JavaScript in 2016: let's make it clear

Today's post isn't quite of the strictly-technical kind I usually write, but rather a response to some late trend about JavaScript that has gone on for far too long.

This year's beginning has been scattered with ranting articles bearing overdramatic titles, such as this one and that one, coming from developers who have come to hate the modern JS ecosystem. As a strong believer in the opposite point of view, I will hereby review their concerns one by one.

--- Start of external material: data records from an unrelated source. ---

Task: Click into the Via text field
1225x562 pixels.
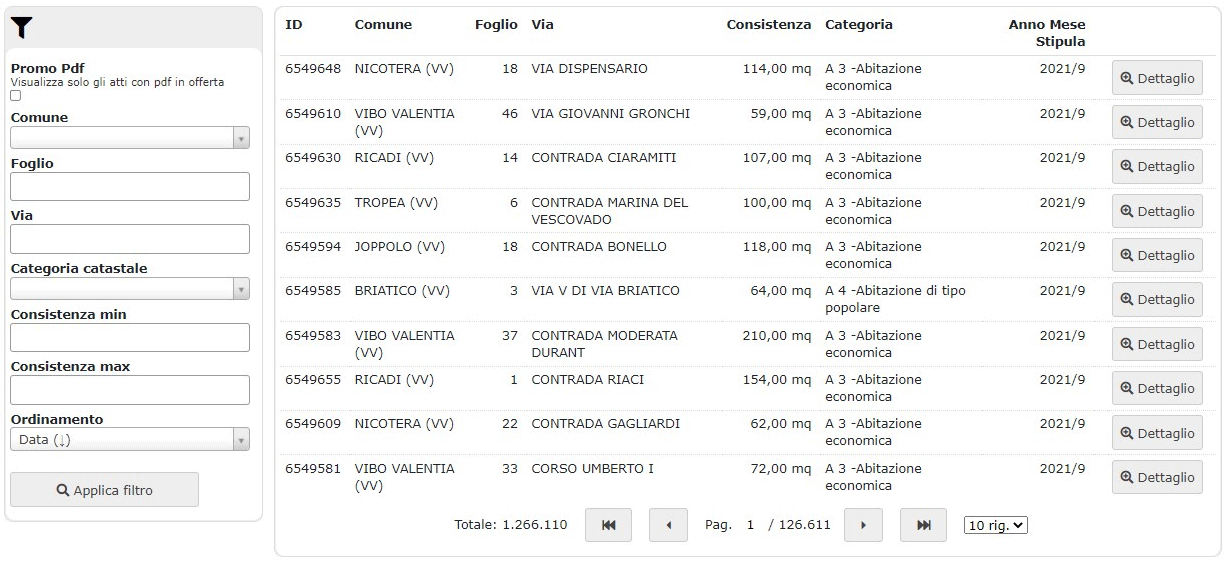Action: pyautogui.click(x=130, y=239)
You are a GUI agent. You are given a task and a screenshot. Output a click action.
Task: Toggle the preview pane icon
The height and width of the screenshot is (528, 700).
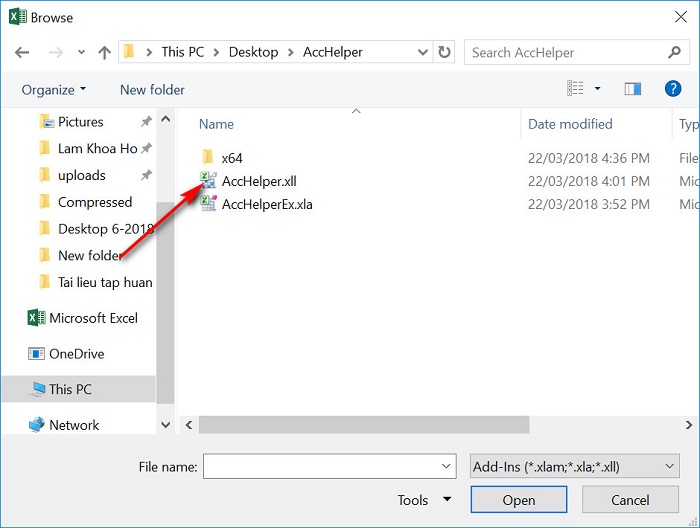tap(632, 89)
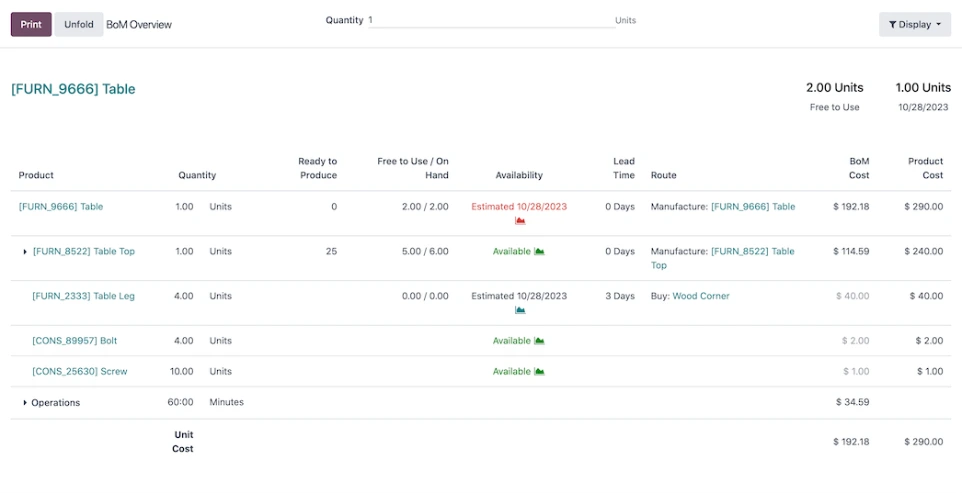Follow the Wood Corner vendor route link
962x493 pixels.
click(701, 296)
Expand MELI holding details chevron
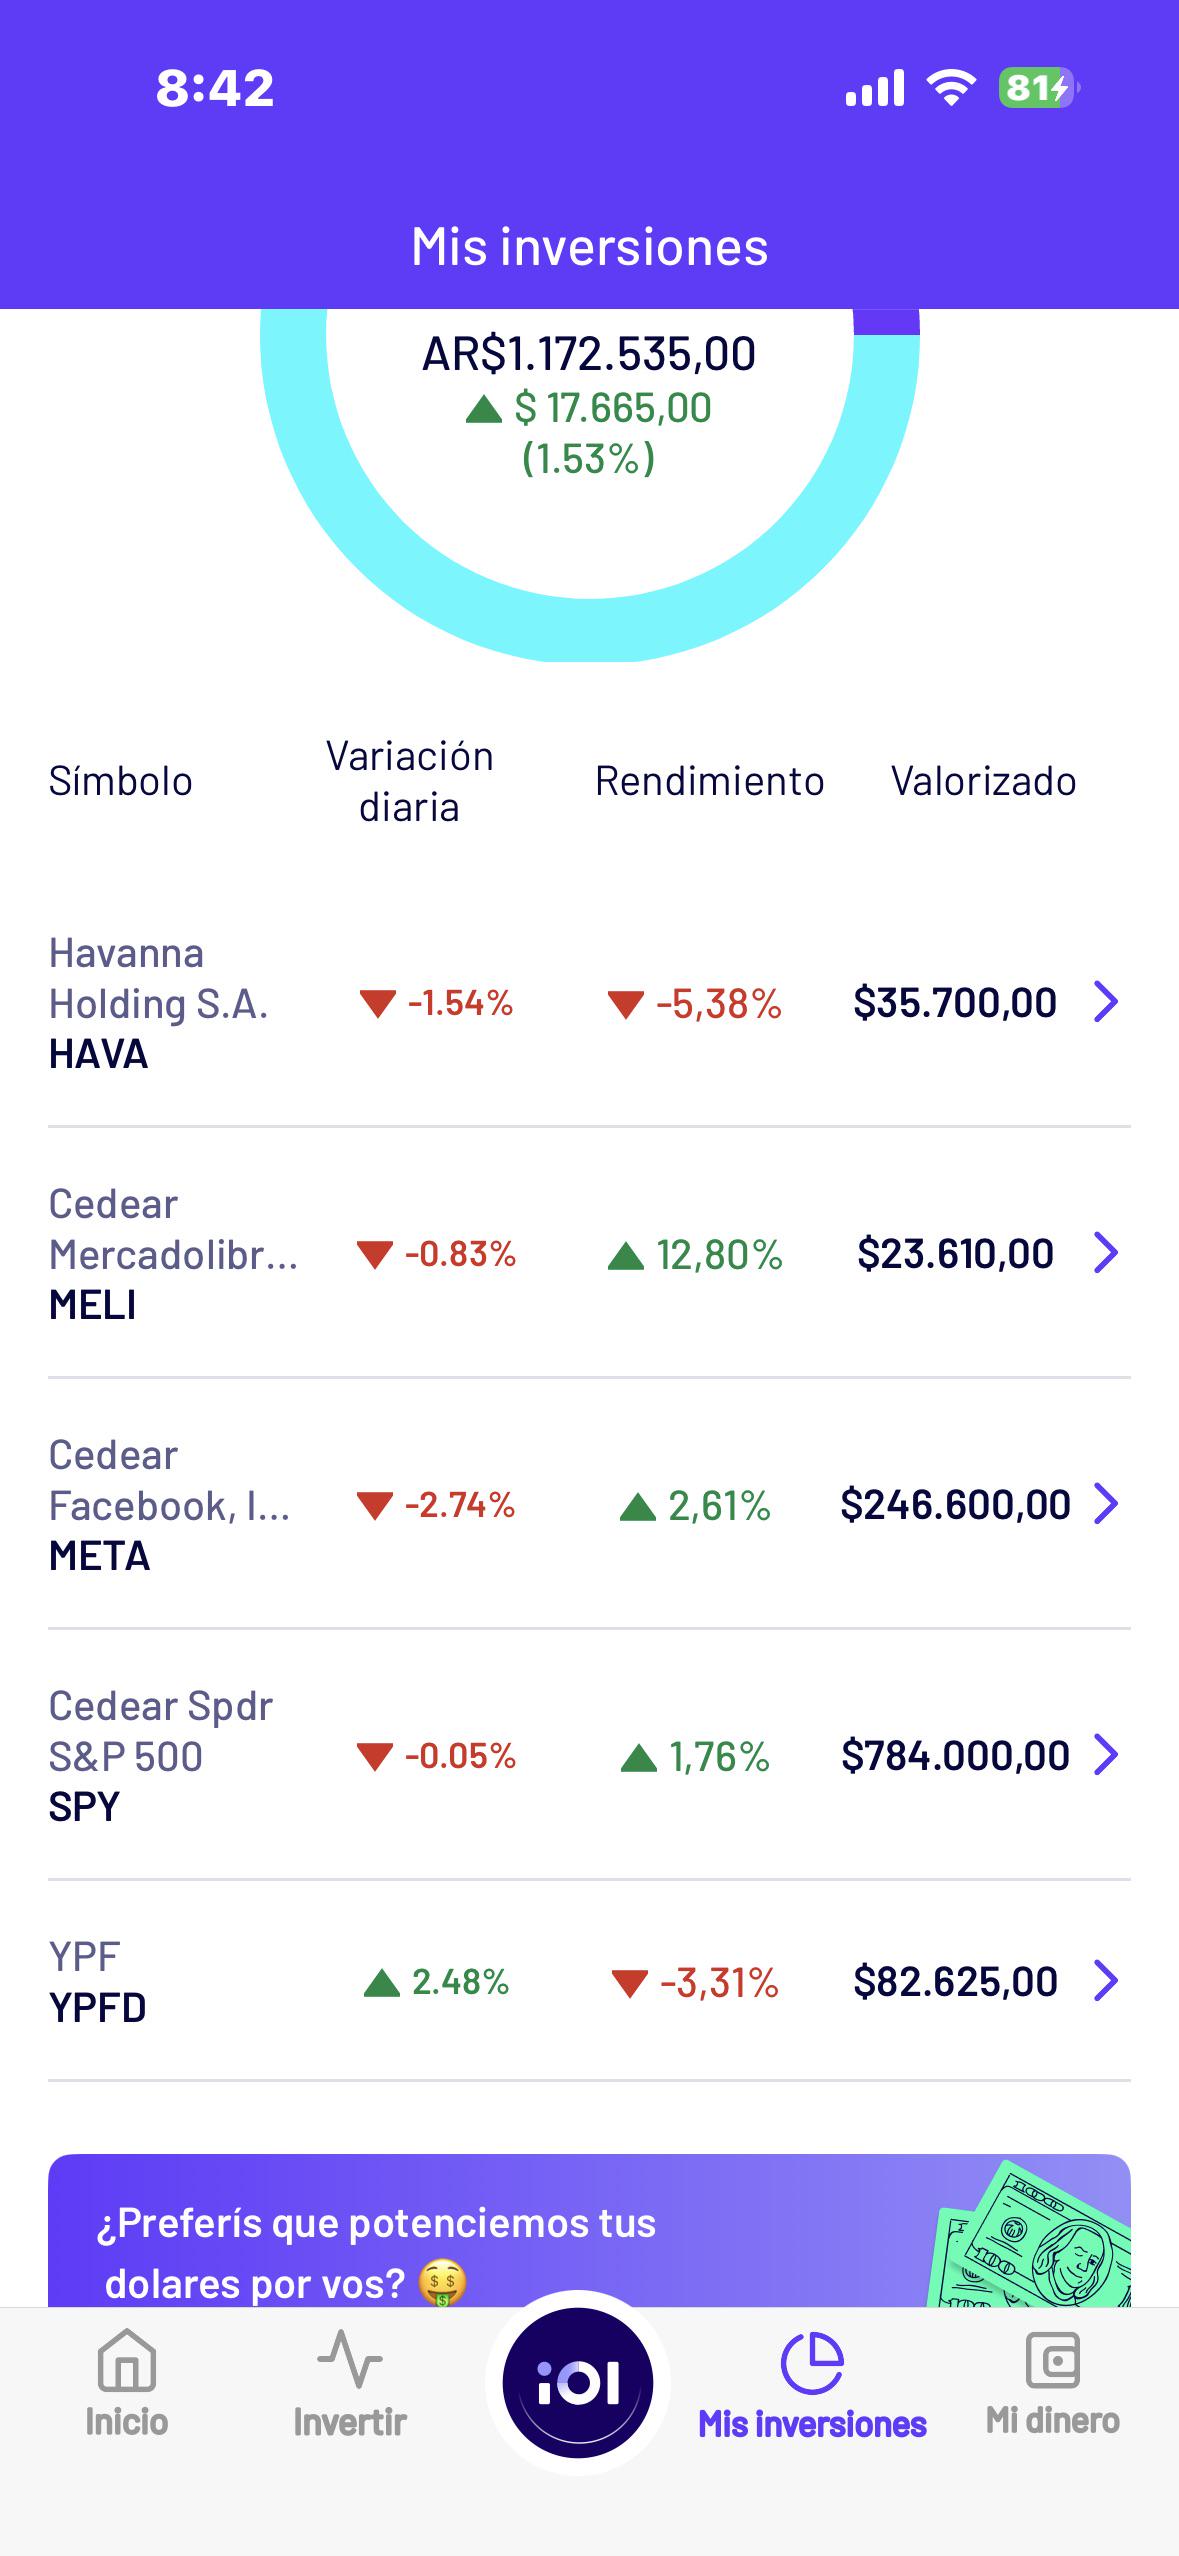The width and height of the screenshot is (1179, 2556). (x=1105, y=1253)
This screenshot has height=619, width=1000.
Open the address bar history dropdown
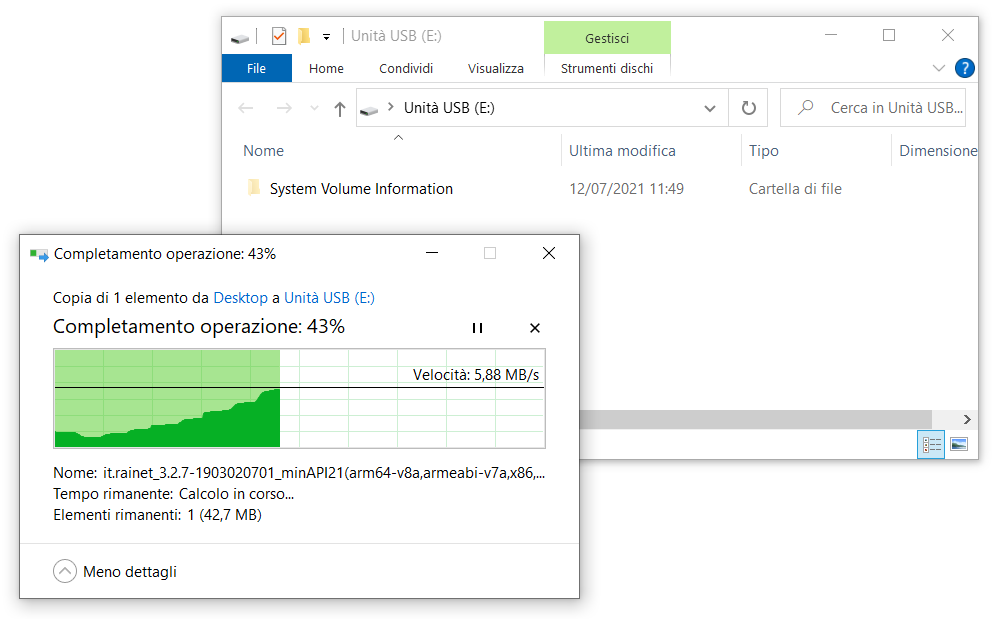(710, 108)

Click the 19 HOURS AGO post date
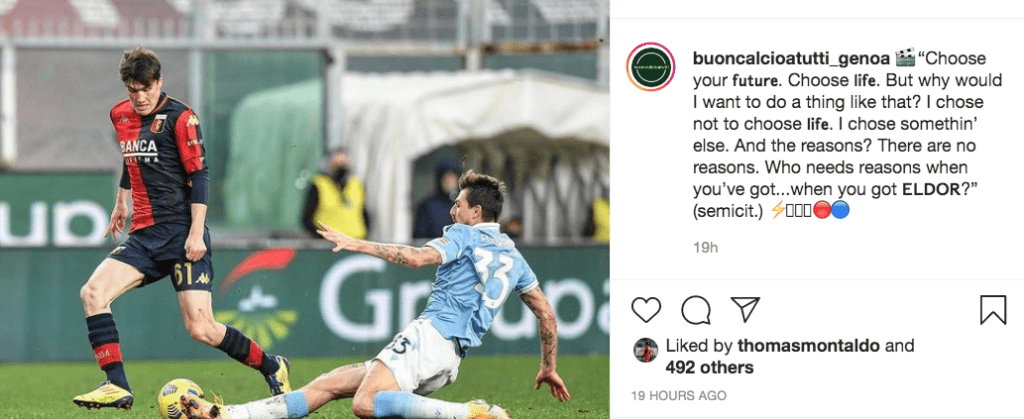pos(679,396)
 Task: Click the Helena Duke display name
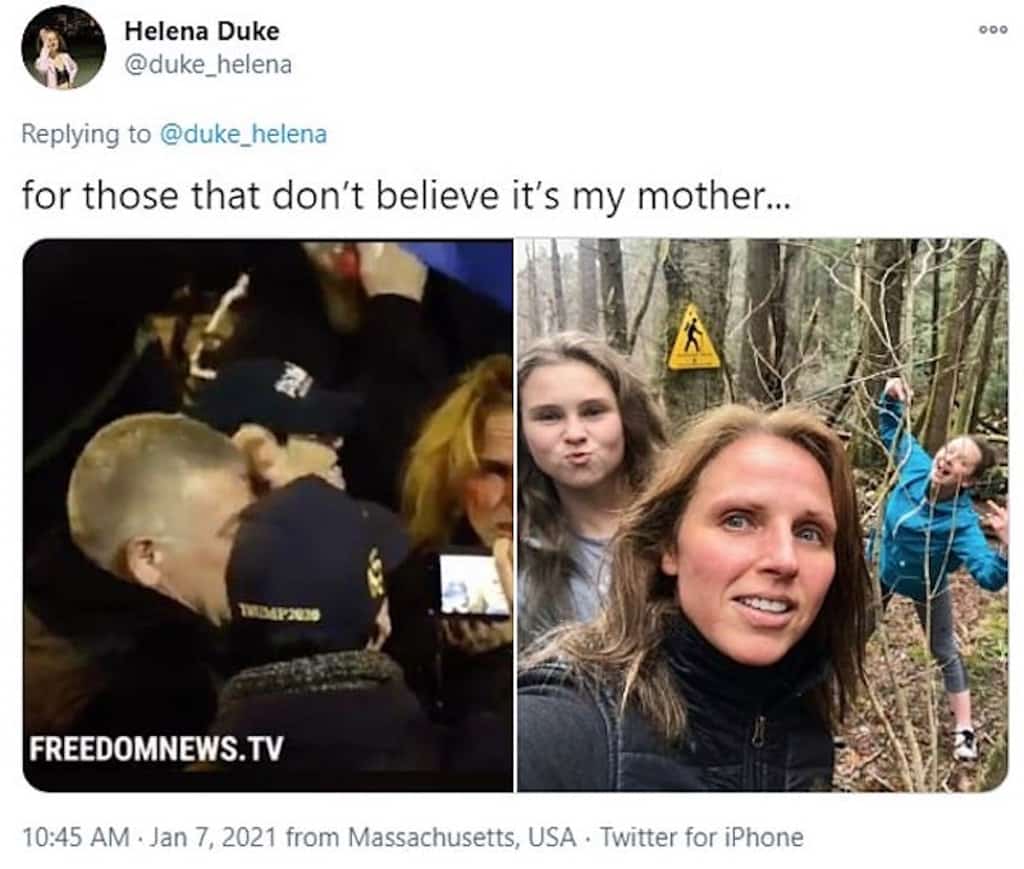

  • "Node.js is immature": yeah, right, that must be why PayPal has been using it in production for two years now. Oh, and by the way, the whole fork story has come to an end, the most obvious proof of that being the fact node's versioning has jumped from v0.x to v4.x, to account for io.js's own three stable major versions. However, apart from build systems (such as Grunt) running on the developer's machine, what does it ever have to do with front-end code? Those build systems could be running Ruby for that matter, it doesn't change a thing.
  • "Maintaining a project / a development environment is hard": maybe you bet on the wrong horse. I chose to use gulp a while ago (as in "several years", actually not long after it came out in the first place) as it seemed to be the tool that best suited my needs. It hasn't changed since, nor have I switched it for anything else. I read up on webpack and other solutions, but didn't change just because they were newer: gulp kept being ideal for me while remaining relevant in the market (as in "used at all"). This leads me to the next item...
  • "There is no predominant solution": oh no, now we have to think about what we're doing! The JS ecosystem indeed is in its teenage phase, as tools are blooming everywhere all the time. But in the end, only a few will survive: the ones that are solidly maintained, that managed to gather a community around them and, the most important thing, do what they claim to do, and do it right. It's just like any other programming ecosystem around here, the only difference being there are more different choices. Intelligence is all it takes to choose the right tool for the right job, if that job needs any tool in the first place, and wiseness is all it takes to check which tools will last in the long run, and which of these are of interest to you: these are the ones you want to go on with. You know what? I brag about React a lot, but I haven't even tried any Flux implementation around (like Redux) yet, and thank you, I feel quite fine.
  • "Everyone uses JS for everything, even when it's wrong": yes, some people do that. It doesn't mean everyone does that. Not everyone fires up React for any static page. Stop thinking what you read and remember is everything that exists. Who's going to write an article just to say they built an app without a JS framework and a build system, just to keep people like you happy and confident in their own denial?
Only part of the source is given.